Factors that contributed to the worsening of farmers’ condition include credit constraints, cut in agricultural subsidies, rise in input costs and fall in the prices of produce. Many farmers switched from food grains to cash crops expecting higher returns but their hopes did not materialise.

The first steps towards economic liberalisation were taken by Manmohan Singh as finance minister in PV Narasimha Rao’s government in 1991. According to a study report, during 1996-2003, on an average 15,000 farmers committed suicide each year. During 2004-2012, the figure rose to 16,000.

Agriculture is a state subject and the markets are regulated by state laws. Many states adopted a model law drafted by the Centre in 2003 to ensure fair prices to farmers. Middlemen who are able to exert influence on the supply chain defeated its purpose.

The Centre is now in talks with the states to draw up a new model Agricultural Produce Market Committee Act which will provide for a single licence and single-point levy of market fee at the state level. It envisages this as the first step towards a single licence and single-point levy of market fee at the national level.

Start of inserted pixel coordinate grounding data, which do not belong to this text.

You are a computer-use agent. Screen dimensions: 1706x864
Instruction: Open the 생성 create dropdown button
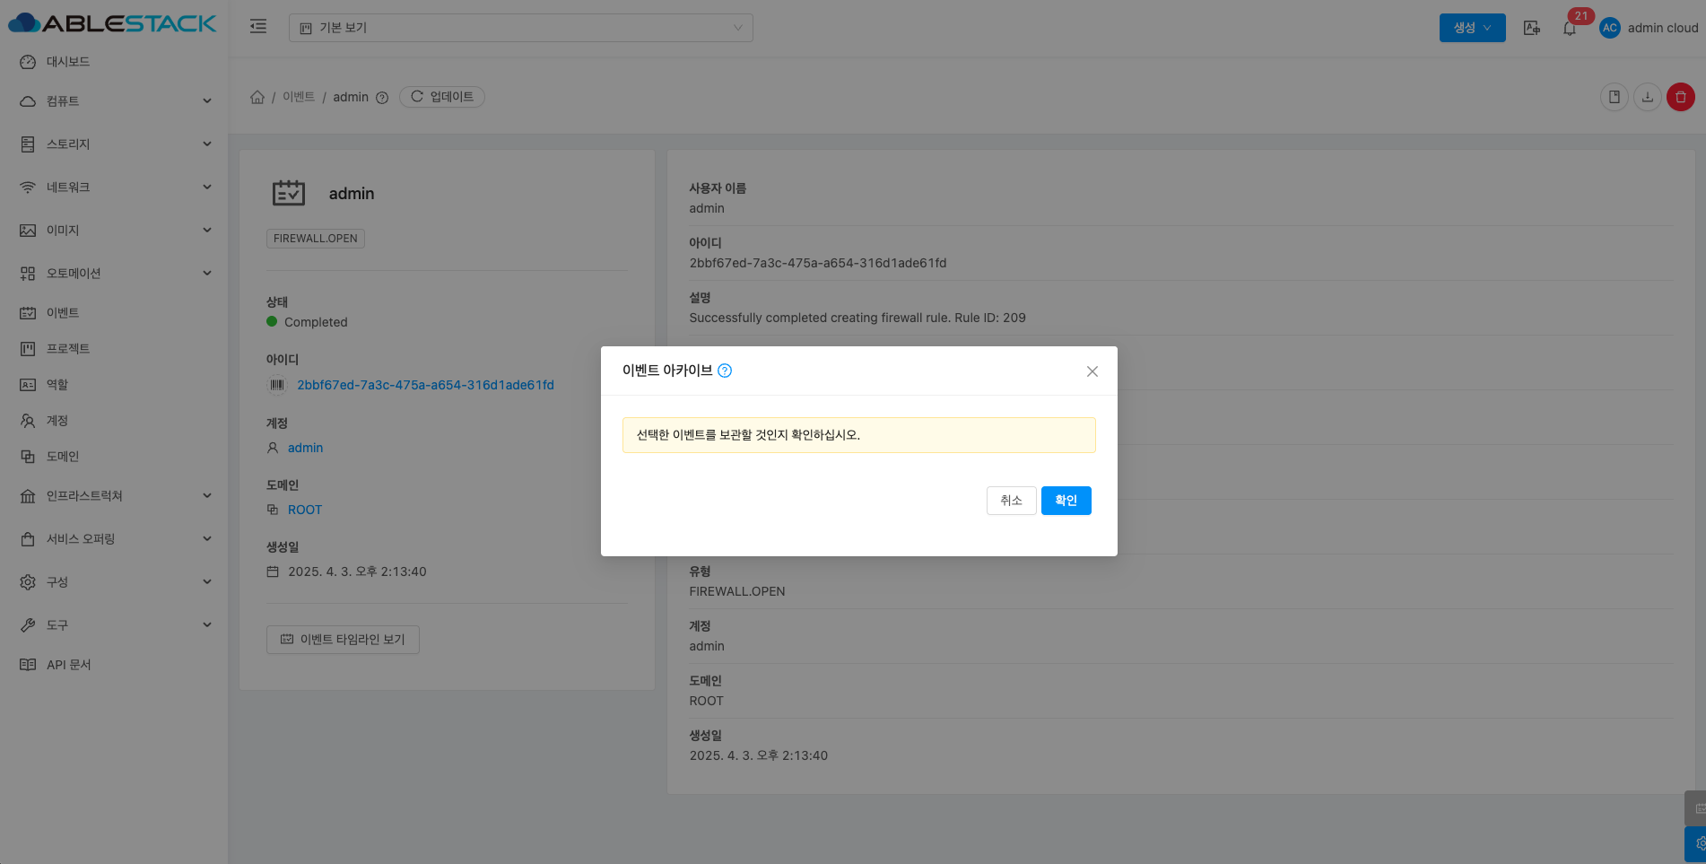[1472, 28]
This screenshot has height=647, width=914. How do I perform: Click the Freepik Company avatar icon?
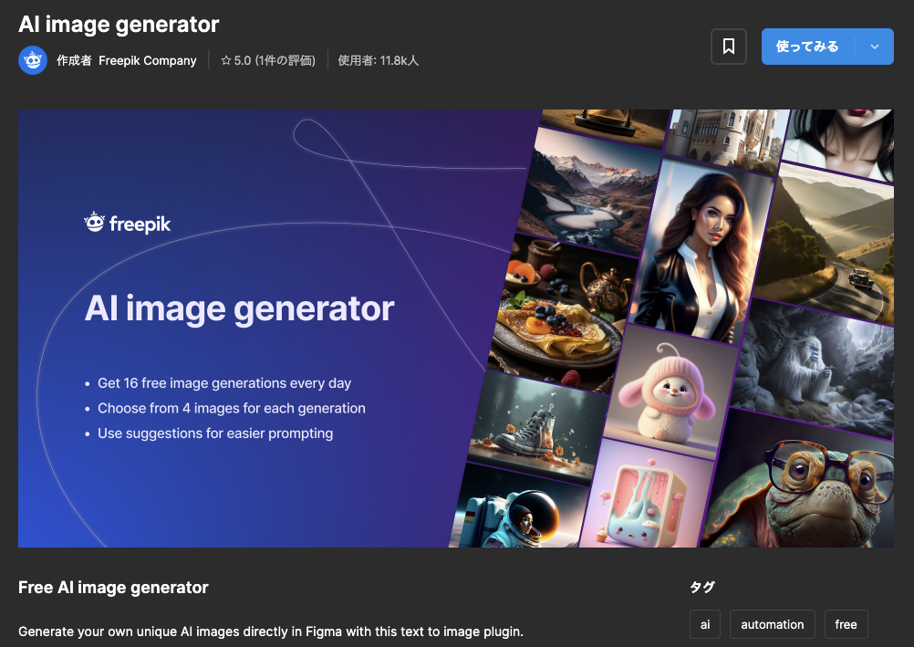(33, 60)
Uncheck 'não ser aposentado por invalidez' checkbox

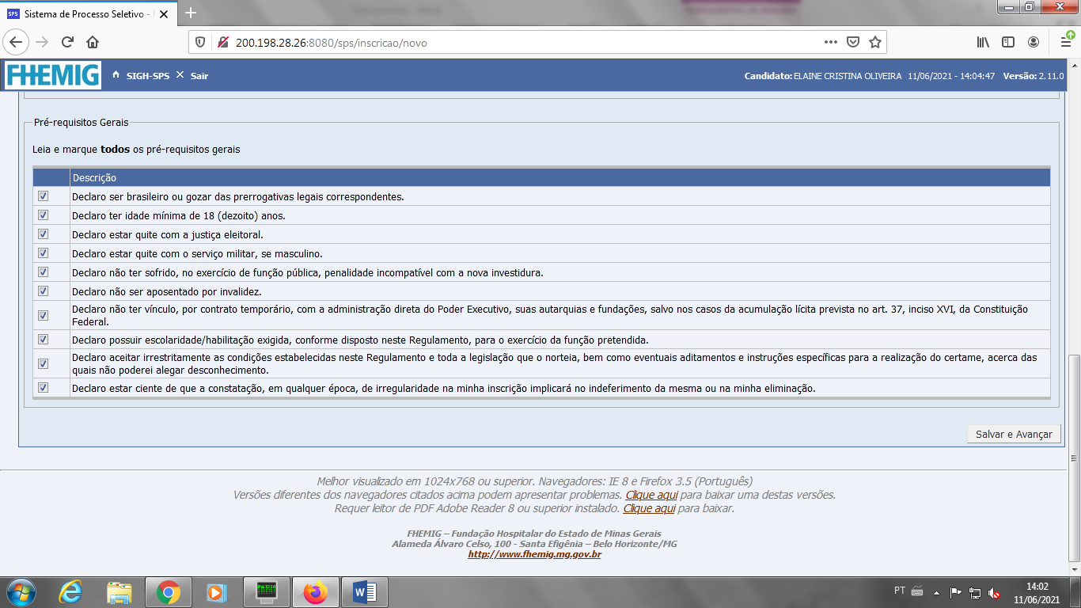tap(44, 291)
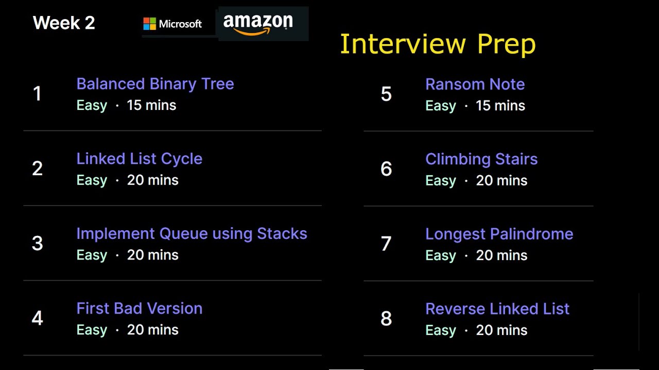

While procedural reform can take its time, steps to provide relief for farmers in distress cannot wait. Appeals to the Centre by Congress Vice-President Rahul Gandhi, who has toured affected regions in several states, have so far fallen on deaf ears. Betraying total lack of compassion for the suffering farmers, a leader of the ruling Bharatiya Janata Party dubbed Rahul Gandhi a ‘distress’ tourist.

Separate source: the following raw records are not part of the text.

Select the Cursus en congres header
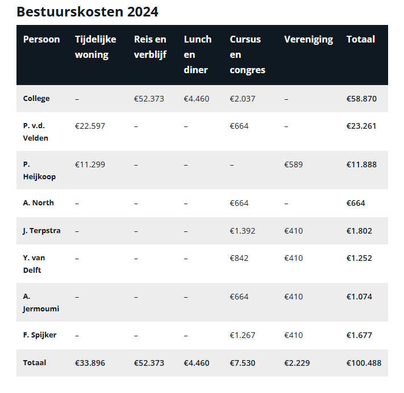 pyautogui.click(x=247, y=54)
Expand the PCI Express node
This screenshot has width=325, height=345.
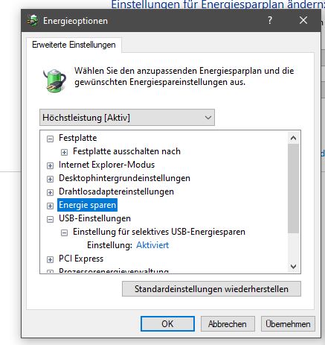(50, 259)
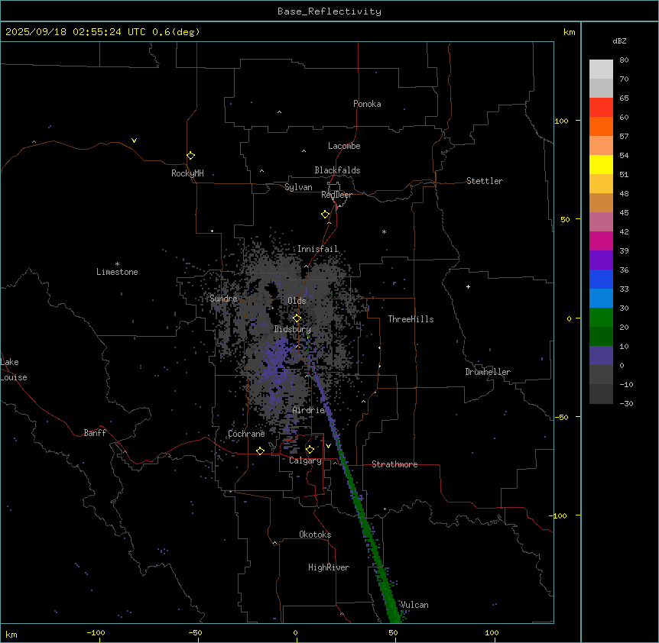Screen dimensions: 659x643
Task: Select the Vulcan label near the green beam
Action: click(414, 605)
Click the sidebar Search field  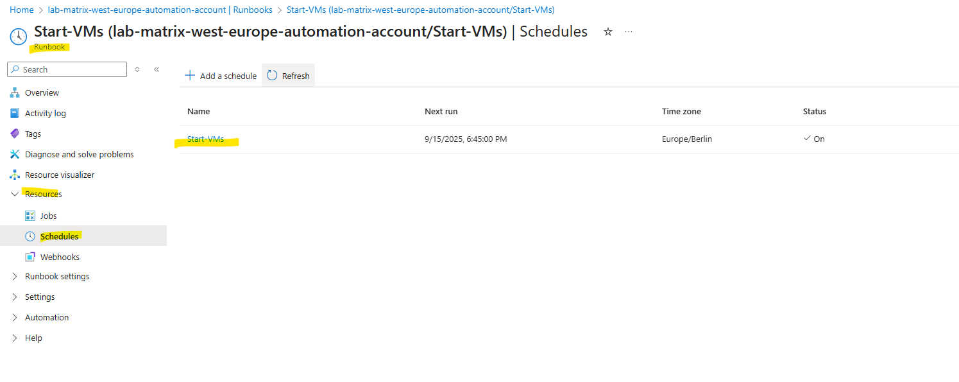(x=67, y=69)
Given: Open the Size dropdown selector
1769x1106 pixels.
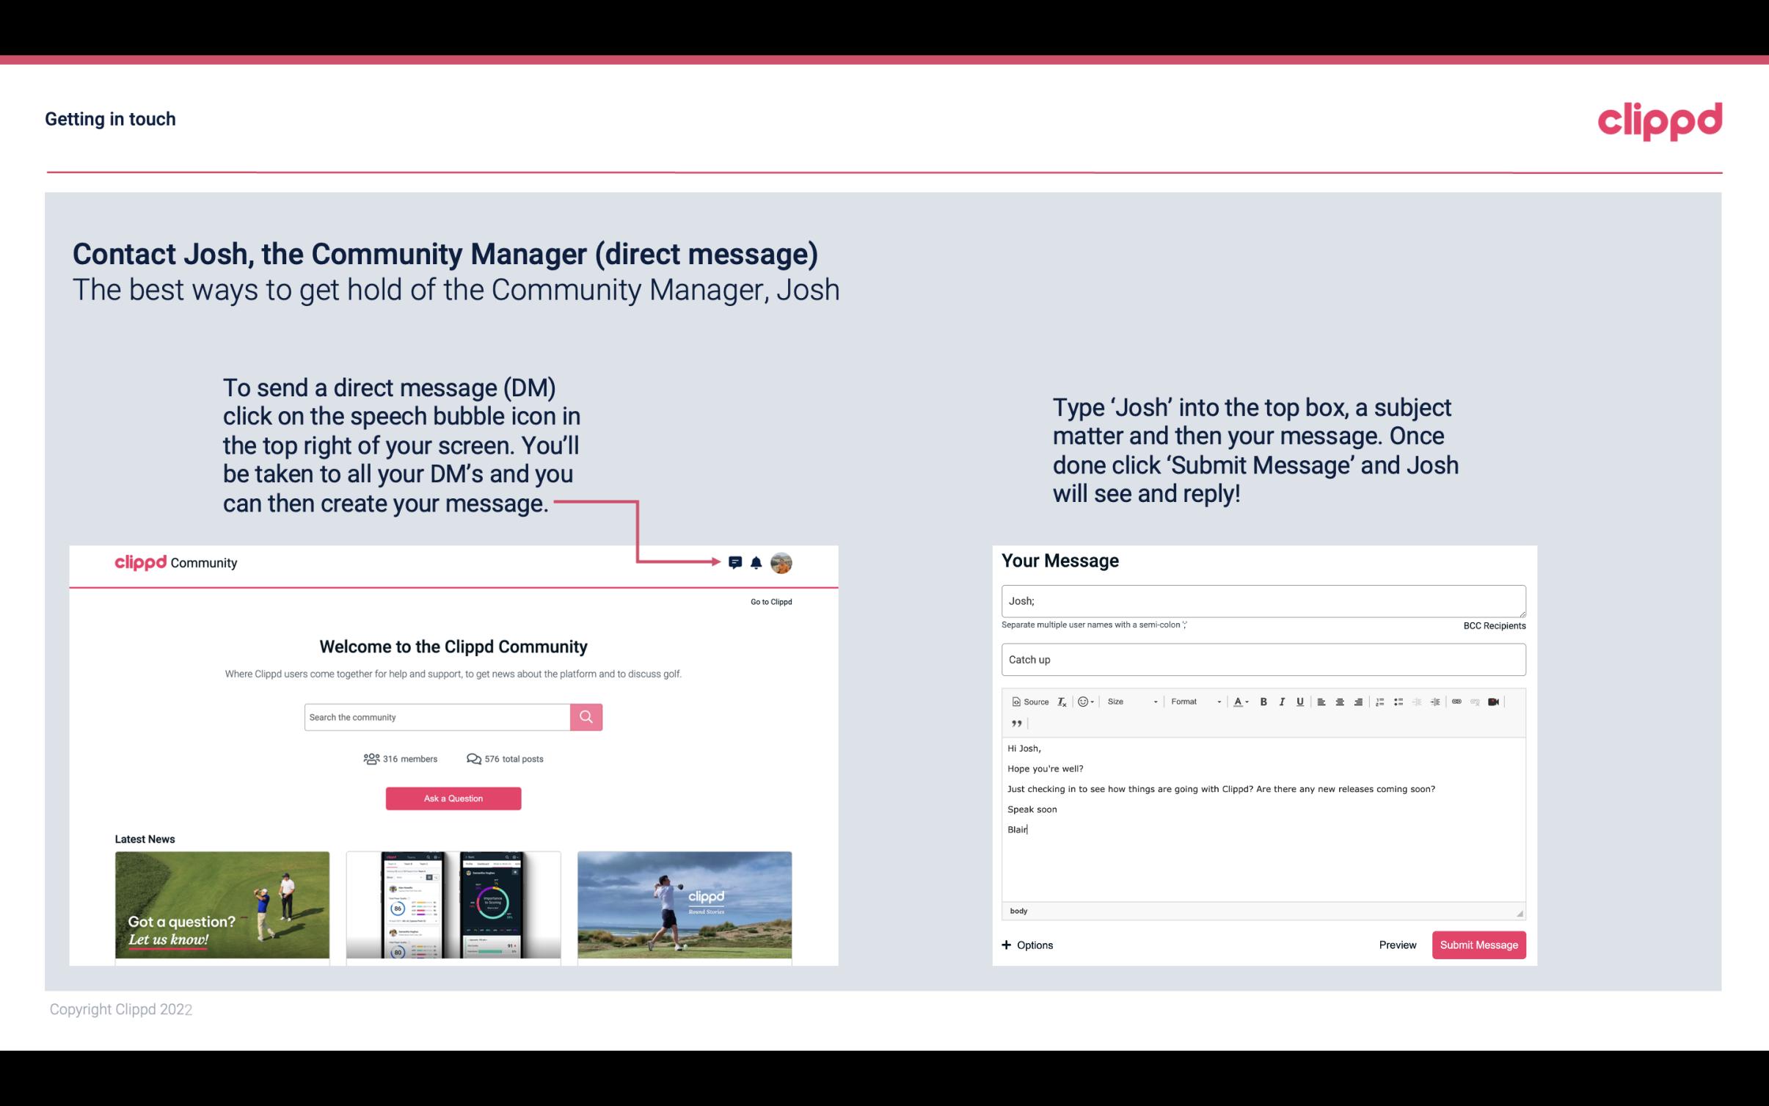Looking at the screenshot, I should tap(1130, 701).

The last time the Centre intervened directly in the issue was when Manmohan Singh’s first government announced a loan waiver and debt relief programme. It is believed to have benefited 42.8 million farmers and cost the exchequer Rs 700 billion. It probably helped the Congress-led United Progressive Alliance to win a second successive term.

Earlier this month, the new BJP government of Uttar Pradesh, the largest state, announced waiver of crop loans of up to Rs 100,000 of small and marginal farmers in fulfilment of the party’s electoral promise. About 21 million people, constituting 92.5 per cent of the state’s farming community, are expected to benefit. The state government also decided to write off bad loans of about 700,000 farmers totaling Rs 56.30 billion.

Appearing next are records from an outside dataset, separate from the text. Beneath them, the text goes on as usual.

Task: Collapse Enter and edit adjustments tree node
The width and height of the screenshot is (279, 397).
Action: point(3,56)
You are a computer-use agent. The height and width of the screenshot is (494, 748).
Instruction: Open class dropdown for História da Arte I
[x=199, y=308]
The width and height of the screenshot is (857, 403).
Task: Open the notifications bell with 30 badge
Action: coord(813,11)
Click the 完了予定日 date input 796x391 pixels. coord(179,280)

While these steps will go a long way in relieving the distress of farmers, there is concern over the way they will impact the state’s finances, which were already facing a deficit of about Rs 500 billion.

The Centre allows the states to float bonds to cover the cost of debt relief programmes. However, lately the experience is that they do not attract investors. It thus becomes necessary for the Centre to bear a good part of the burden.

Loan waiver is only a palliative measure. It does not improve the farm economy. A World Bank study has shown that banks tend to move away from areas with high bailout percentages to those with lower percentages. They fear that waivers increase the tendency to default on loans as the borrowers believe a new government will bail them out.

The UP bailout has prompted farmers in other states to press their governments for similar relief measures.

Maharashtra’s BJP government has said it will study the UP scheme to see if the state can adopt it. Opposition parties in the state have been agitating for debt relief measures for some time.

In Tamil Nadu, which has been in the grip of drought for more than a year, the government decided last August to write off the loans that small and marginal farmers had taken from cooperative banks. It cost the state about Rs 58 billion. The big farmers who were left out moved the high court and won a favourable verdict.

The bailout did not end the misery of the state’s farmers. They are now staging demonstrations in New Delhi demanding water for their parched lands.

A large section of the farming community still depends on private money-lenders for their credit needs and the government’s debt relief measures do not benefit them.

Indian agriculture is plagued by chronic problems which call for more than palliative measures. The Centre needs to draw up a comprehensive programme, in consultation with the states, to make farming remunerative and sustainable. -- Gulf Today, Sharjah, April 18, 2017.